I'm intellectually curious about whether a formal verification style vibecoding would work. It seems like the logical outcome of current trajectory - if compute increases exponentially then something where the LLM can just hammer away until it checks out seems ideal way of vibecoding while getting a bullet proof outcome.

Knowing absolutely nothing about formal verification I'm quite skeptical it's viable right now though. (For hobby projects, I'm sure the formal verification academics are having fun)

So still leaning towards rust as current optimal. I am ofc biased (python/rust is my preference depending on task).

>I expect by "make a http hello world server" you don't mean

There is no deeper thinking behind it. Selected it purely because if I ask a LLM to oneshot something without guidance I think keeping it simple and within training data is fair.

9rx•4w ago
> Knowing absolutely nothing about formal verification

Are you sure about that? That is what we've been talking about all along.
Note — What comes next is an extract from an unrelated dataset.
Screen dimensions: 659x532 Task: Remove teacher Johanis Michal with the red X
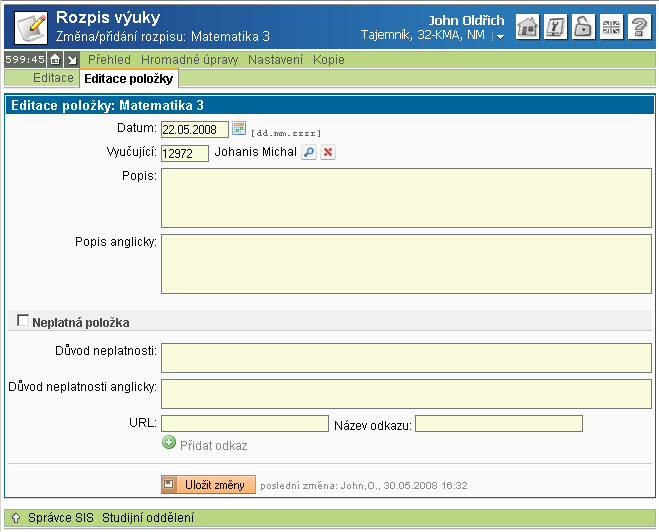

After all, the thing that separates Rust from Python, with respect to our discussion here — the thing that allows code to be less fragile, is its type system. Which is formal verification! Rust is very limited in that regard, not allowing verification of much, but still very much lives on the formal verification spectrum.

The trouble when you can't verify much is that you end up in a situation where something like:

    fn add(a: i32, b: i32) -> i32 {
        a + b + 1
    }
Is able to compile just fine despite being completely wrong. To deal with that you need to write tests (which is essentially runtime formal verification). But once you've written the tests, you've also largely covered the properties that are statically verified, leaving no real benefit to LLMs.
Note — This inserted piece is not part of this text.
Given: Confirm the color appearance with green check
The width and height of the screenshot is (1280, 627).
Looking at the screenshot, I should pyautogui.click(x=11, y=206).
But I infer that you aren't writing tests either, and that Rust's type system is feeling advantageous as it at least provides some limited verification. You seem to be enjoying that workflow, which is why I mentioned that there are languages with way better types systems that you might enjoy even more. There are probably hundreds of languages between Rust and full verification on the spectrum, so if Rocq isn't the exact one for you, try some others! They're only a prompt away.

mips_avatar•4w ago
I think a big part of why rust vibe codes so well is the care the rust developers put into their error messages. It helps the ai a lot
aitchnyu•4w ago
In my Django+Vue/TS/Inertia side project, I was surprised to see my agent know to build (use ts compiler in this context) after each change and it iterates till it gets it right. The Django code is not as typed, so I have to feed it a few error messages myself. Gotta unbreak my Mypy (python type checker) to keep my sanity.

In 2012, I felt the high of Scala programs working perfectly once it compiles. Now my TS code is almost there, and Django is somewhat behind.